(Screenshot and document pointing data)
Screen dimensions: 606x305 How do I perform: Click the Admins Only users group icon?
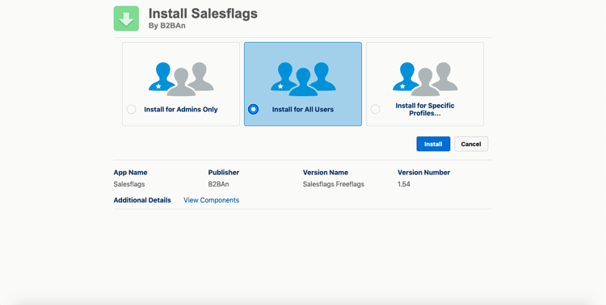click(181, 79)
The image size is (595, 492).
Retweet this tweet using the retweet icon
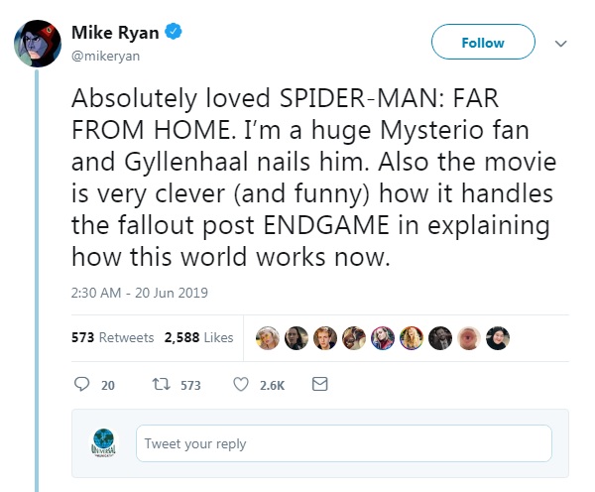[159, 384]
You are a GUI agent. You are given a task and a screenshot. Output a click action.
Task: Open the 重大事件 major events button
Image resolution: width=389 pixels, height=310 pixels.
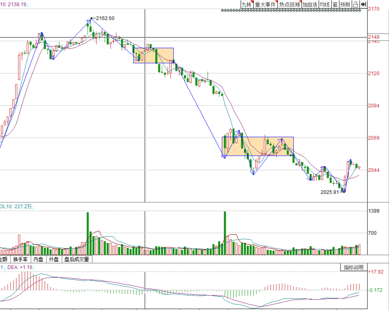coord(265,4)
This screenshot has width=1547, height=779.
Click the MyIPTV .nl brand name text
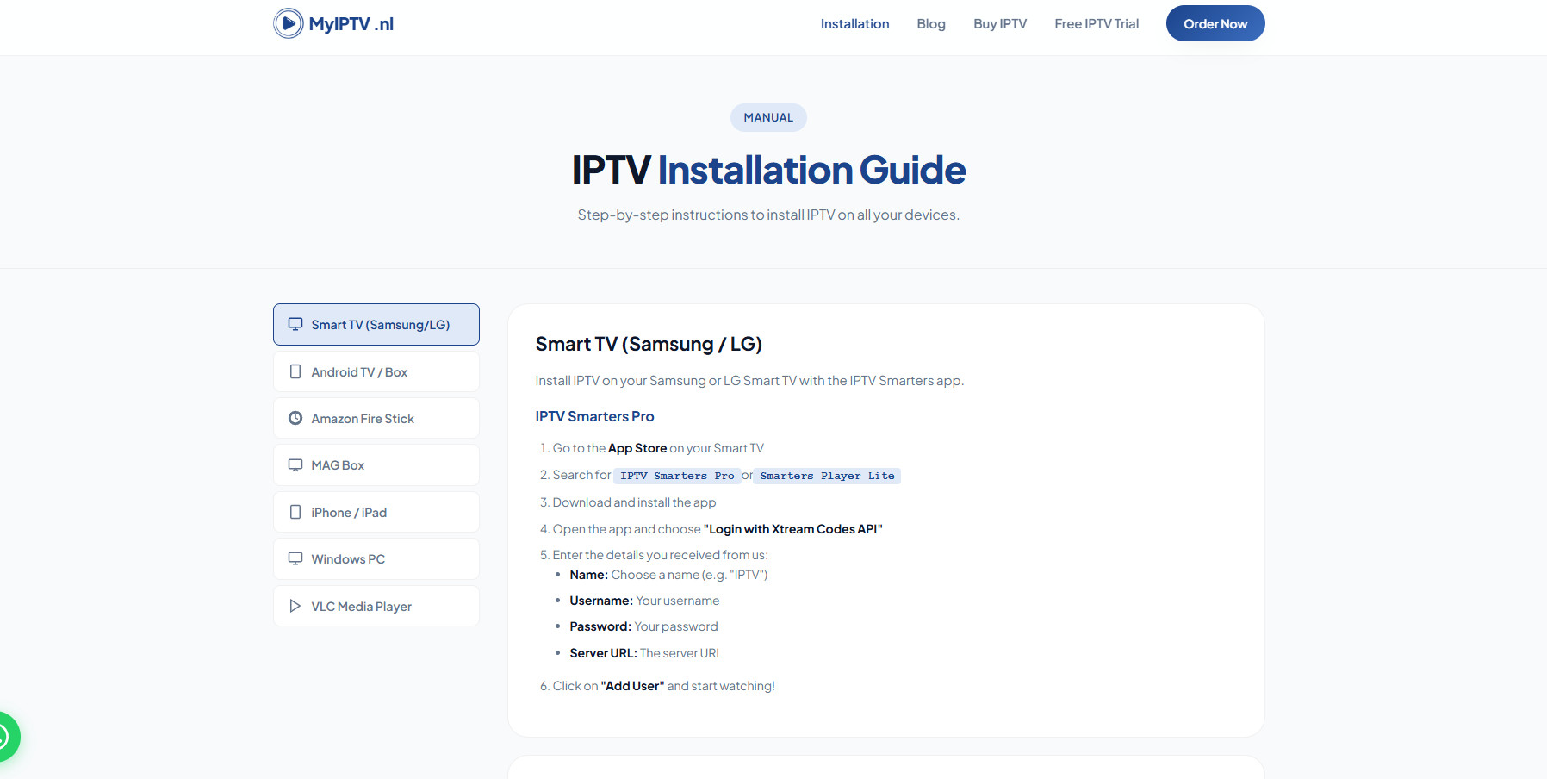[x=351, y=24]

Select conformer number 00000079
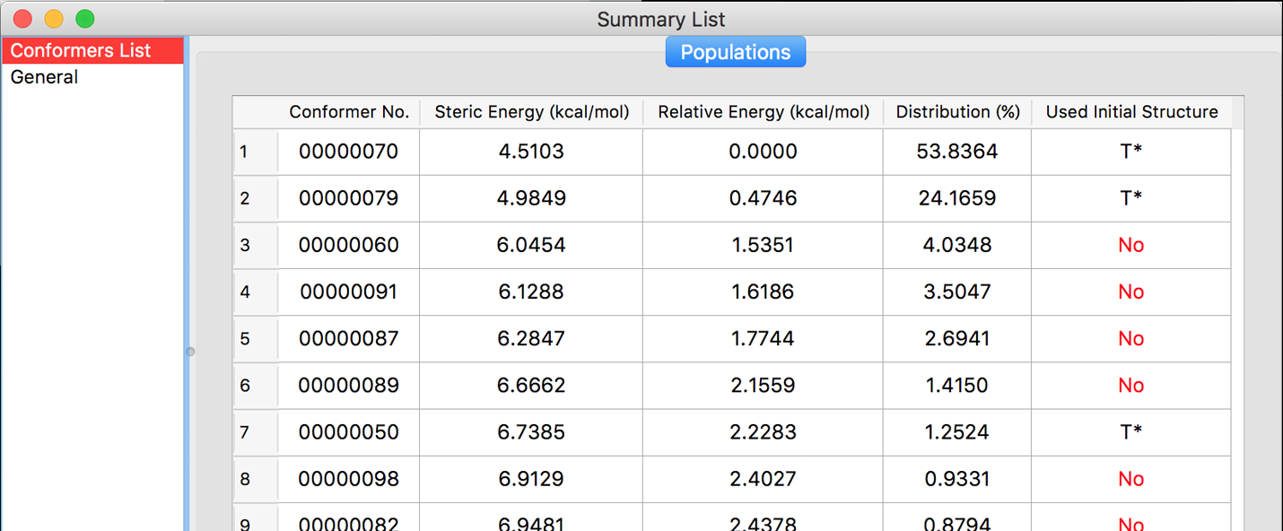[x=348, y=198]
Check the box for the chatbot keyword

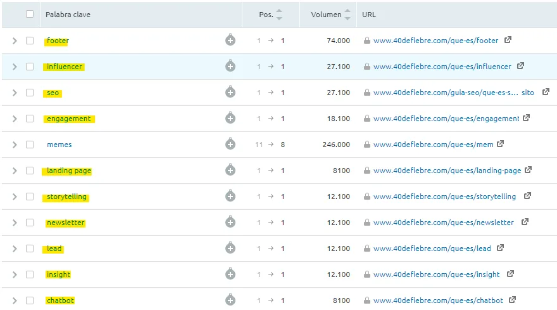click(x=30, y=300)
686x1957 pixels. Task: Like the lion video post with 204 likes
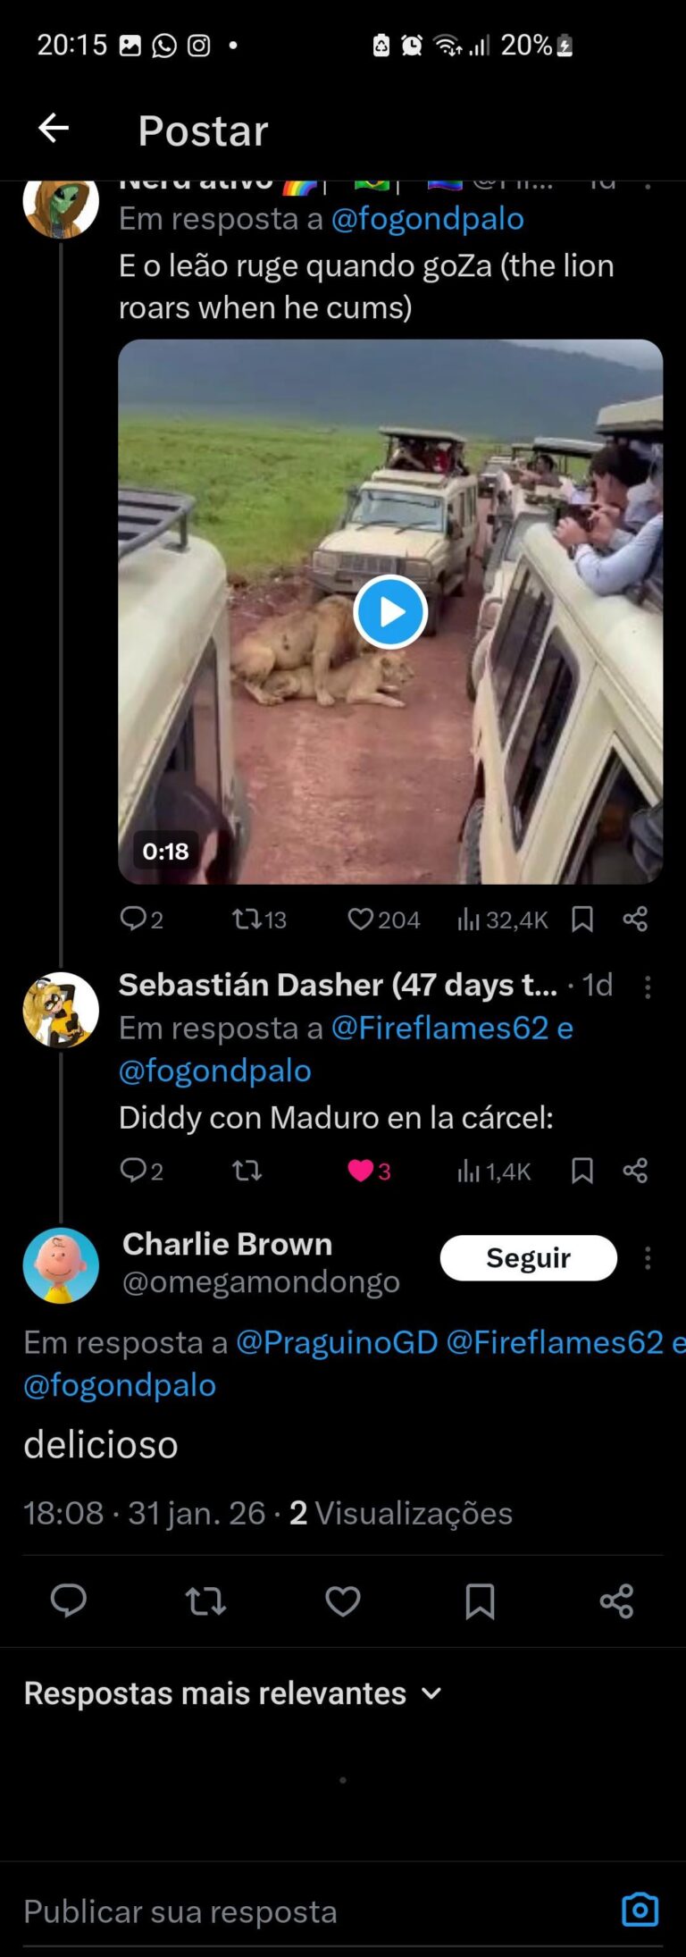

— Written exercise —
Return every line of the records above verbatim, leaving out the pictures.

— Complete answer —
Screen dimensions: 606x305 How do I perform: Click the Admins Only users group icon?
click(181, 79)
The image size is (595, 492).
Retweet this tweet using the retweet icon
[159, 384]
You are a GUI agent. You are given a task and a screenshot. Output a click action.
Task: Open the 重大事件 major events button
Image resolution: width=389 pixels, height=310 pixels.
coord(265,4)
This screenshot has width=1547, height=779.
Click the MyIPTV .nl brand name text
[x=351, y=24]

Select conformer number 00000079
[x=348, y=198]
Check the box for the chatbot keyword

click(x=30, y=300)
686x1957 pixels. Task: Like the lion video post with 204 likes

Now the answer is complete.